= Beginning of Section =

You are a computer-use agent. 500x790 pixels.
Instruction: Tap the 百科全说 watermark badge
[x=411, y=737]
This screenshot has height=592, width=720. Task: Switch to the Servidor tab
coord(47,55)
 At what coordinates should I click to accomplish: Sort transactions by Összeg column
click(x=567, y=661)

= End of Section =
= Beginning of Section =

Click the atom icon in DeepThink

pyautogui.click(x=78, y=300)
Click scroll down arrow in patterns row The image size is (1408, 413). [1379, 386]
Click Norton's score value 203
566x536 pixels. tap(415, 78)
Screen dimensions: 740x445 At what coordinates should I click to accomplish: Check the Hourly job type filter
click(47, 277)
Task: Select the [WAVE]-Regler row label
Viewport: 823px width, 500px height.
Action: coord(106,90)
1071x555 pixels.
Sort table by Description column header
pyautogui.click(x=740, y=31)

= End of Section =
= Beginning of Section =

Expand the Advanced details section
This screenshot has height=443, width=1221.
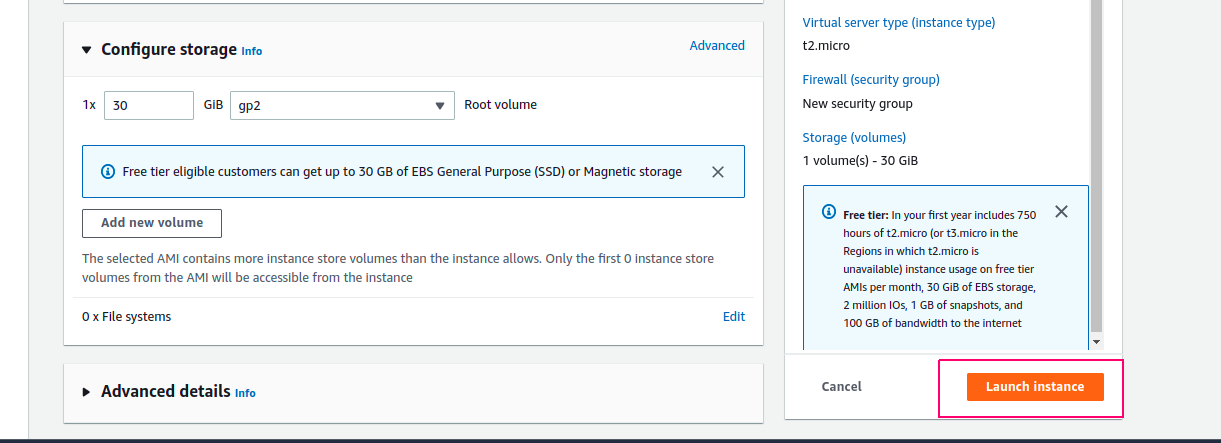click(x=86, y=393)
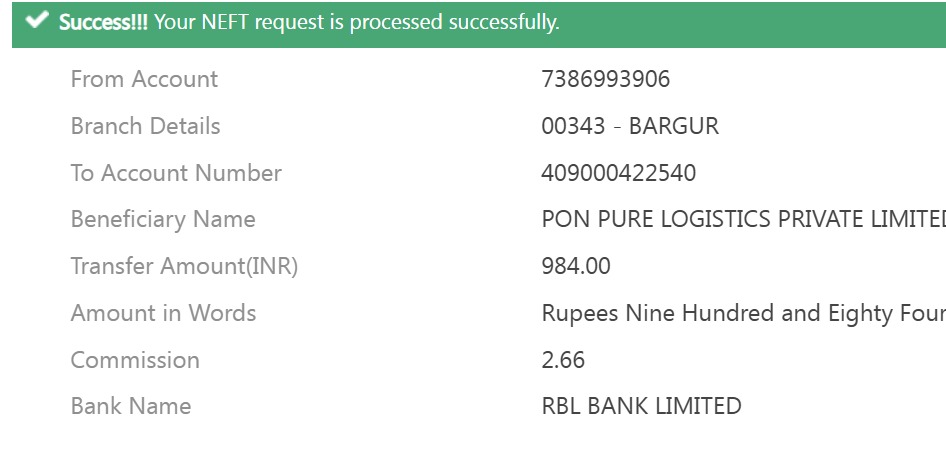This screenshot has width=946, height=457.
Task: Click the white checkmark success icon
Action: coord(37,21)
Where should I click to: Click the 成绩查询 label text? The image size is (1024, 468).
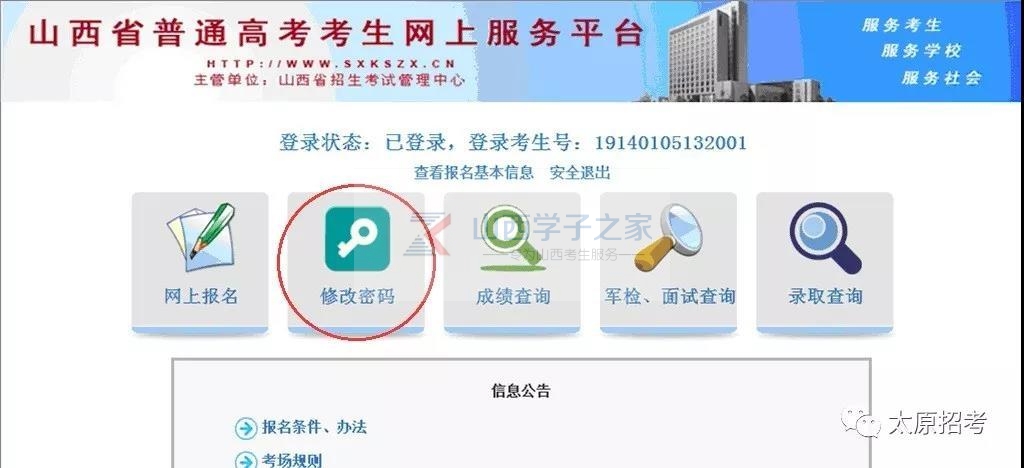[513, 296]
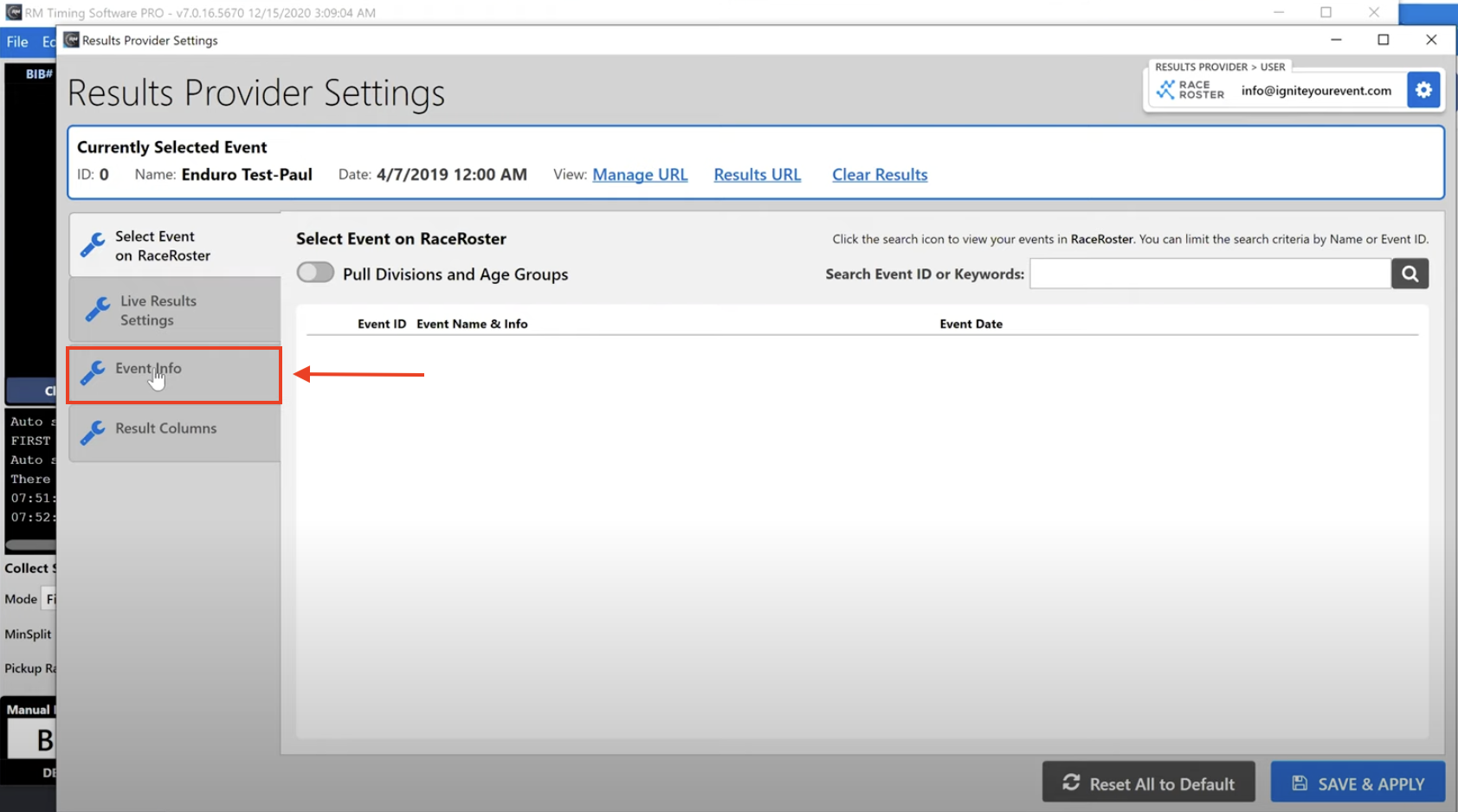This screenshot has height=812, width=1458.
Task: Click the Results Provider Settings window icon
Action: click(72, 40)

= End of Section =

» Task requirements: Reproduce, exactly as they stand in the data above, the lines from the one that holds "Click scroll down" to the one that holds "1071x555 pixels.", inclusive.

» Your response:
Click scroll down arrow in patterns row The image size is (1408, 413). [1379, 386]
Click Norton's score value 203
566x536 pixels. tap(415, 78)
Screen dimensions: 740x445 At what coordinates should I click to accomplish: Check the Hourly job type filter
click(47, 277)
Task: Select the [WAVE]-Regler row label
Viewport: 823px width, 500px height.
Action: coord(106,90)
1071x555 pixels.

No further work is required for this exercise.